- **DIRECTION**:
Reproduce every item below verbatim, line for line, leaving out the pictures.
--- start of SUPPLIED MATERIAL ---
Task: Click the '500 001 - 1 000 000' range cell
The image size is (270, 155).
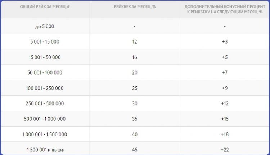Action: [45, 119]
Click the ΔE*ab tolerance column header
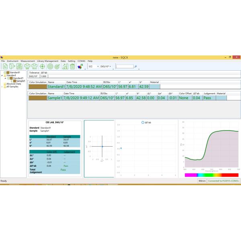241x241 pixels. 44,73
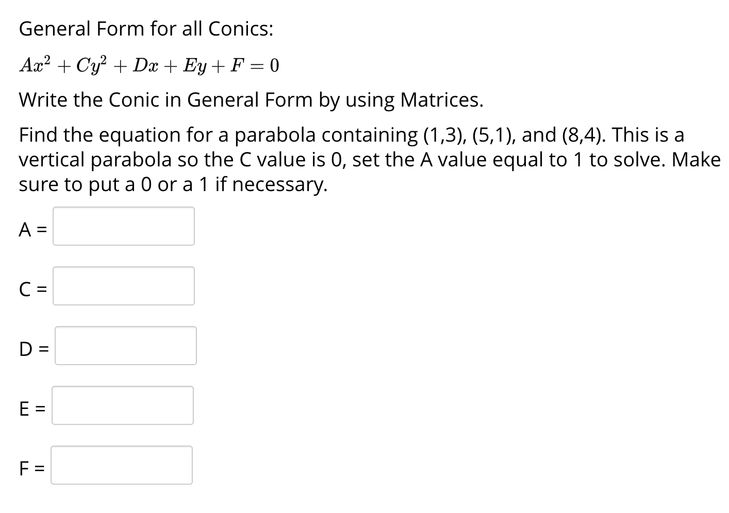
--- end of SUPPLIED MATERIAL ---
- **WRITTEN ANSWER**:
Task: Click the '500 001 - 1 000 000' range cell
The image size is (270, 155).
Action: [45, 119]
Click the ΔE*ab tolerance column header
241x241 pixels. 44,73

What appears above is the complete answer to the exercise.